### Exercise input
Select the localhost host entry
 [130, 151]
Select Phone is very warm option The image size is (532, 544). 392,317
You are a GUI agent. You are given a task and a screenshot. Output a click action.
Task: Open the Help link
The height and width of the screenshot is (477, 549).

### What needs to be done
Could you print, word for word, the line containing "Task: Open the Help link" and every line after it through the end of the records, and nothing else?

### Solution for this task
Task: Open the Help link
The height and width of the screenshot is (477, 549).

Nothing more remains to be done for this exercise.